Vor 50 Jahren ging´s den Kardinälen an den Kragen

Mit dem Geist von Demut und Armut

Keine Seide mehr. Soutane und Mozetta bitte nur noch aus Wolle. Die rot eingefassten Schuhe: bitte nicht mehr verwenden. Mit dem Zweiten Vatikanischen Konzil ging es der Pracht des Kardinalsstandes buchstäblich an den Kragen.

Autor/in:
Alexander Brüggemann
Kardinal Döpfner vor "Kleiderreform" (KNA)
Kardinal Döpfner vor "Kleiderreform" / ( KNA )

Keine Seide mehr. Soutane, Mantelletta und Mozetta bitte nur noch aus Wolle. Der schwarze Kardinalshut mit den rotgoldenen Kordeln: abgeschafft. Die rot eingefassten Schuhe: bitte nicht mehr verwenden.

Neue Kleidervorschriften vor 50 Jahren

Was Kardinaldekan Eugene Tisserant da vor 50 Jahren, am 2. Februar 1965, per Vatikanpost zustellen ließ, dürfte vielen Mitgliedern des Heiligen Kollegiums, auch den 27 neu ernannten, nicht wirklich geschmeckt haben. Und das war erst der Anfang. Noch einige ähnliche Kleidervorschriften mussten sie in den Folgejahren über sich ergehen lassen. Im Zuge der Reformen des Zweiten Vatikanischen Konzils (1962-1965) ging es der Pracht des Kardinalsstandes buchstäblich an den Kragen.

# [Zu beantworten]
1. Welche Kleidungsstücke dürfen laut dem Text über die Kleiderreform der Kardinäle nur noch aus Wolle sein? Nenne alle.
2. An welchem Tag ließ Kardinaldekan Eugene Tisserant laut dem Text über die Kleiderreform der Kardinäle die neuen Vorschriften zustellen?
3. Schreib den Text über die Kleiderreform der Kardinäle weiter.
Das Material danach steht für sich und gehört nicht zum Text.

# [Datenteil]

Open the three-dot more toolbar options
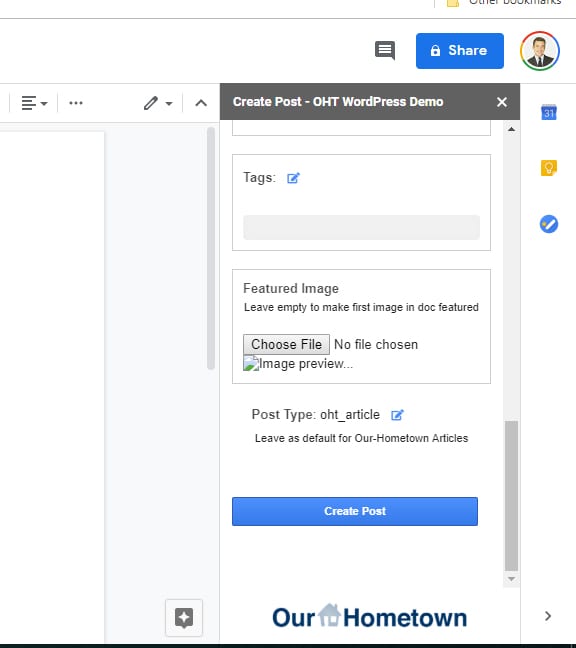Screen dimensions: 576x648 tap(76, 103)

# [Antworten je Aufgabe]
1. Soutane, Mantelletta und Mozetta

2. Am 2. Februar 1965.

3.
Es war ja im Prinzip schon klar: In vestimentis non est sapientia mentis - die Weisheit des Geistes steckt nicht in den Klamotten, die jemand trägt. Und doch: Die Prunkgewänder der päpstlichen Senatoren spiegelten nach alter Auffassung die jahrhundertealte Tradition der Kirche wider - und damit auch ihren historischen Auftrag. Das Konzil wies einen neuen Weg, oder es entwickelte zumindest ein neues Verständnis von Kirche: das Volk Gottes auf seinem Pilgerweg durch die Zeit. Und auf einem so langen Weg galt es nun auch einmal, gelegentlich Ballast abzuwerfen.

Paul VI. (1963-1978), der seine Papstkrone, die Tiara, ablegte und sie zum Verkauf zu Gunsten der Armen herschenkte, legte auch bei seiner Geistlichkeit Wert auf eine "edle Einfachheit" und eine "Authentizität des Zeichens". In einem Schreiben des vatikanischen Staatssekretariates zur Kleiderordnung in Zeiten der 68er liest sich das so: "Die moderne Mentalität (...) verlangt, dass mögliche Extreme (...) vermieden werden, und möchte, dass Korrektheit und Anstand im Gleichklang seien mit Einfachheit, Zweckmäßigkeit und dem Geist von Demut und Armut."

Man mag mit einigem Recht beklagen, wie viel von echter Schönheit und von historischem wie materiellem Wert seit dieser römischen Kulturrevolution den Weg der zeitlichen Dinge gegangen ist. Nun also Baumwolle in kurzlebigen Designs statt Brokat, Seide und kostbarer Stickerei.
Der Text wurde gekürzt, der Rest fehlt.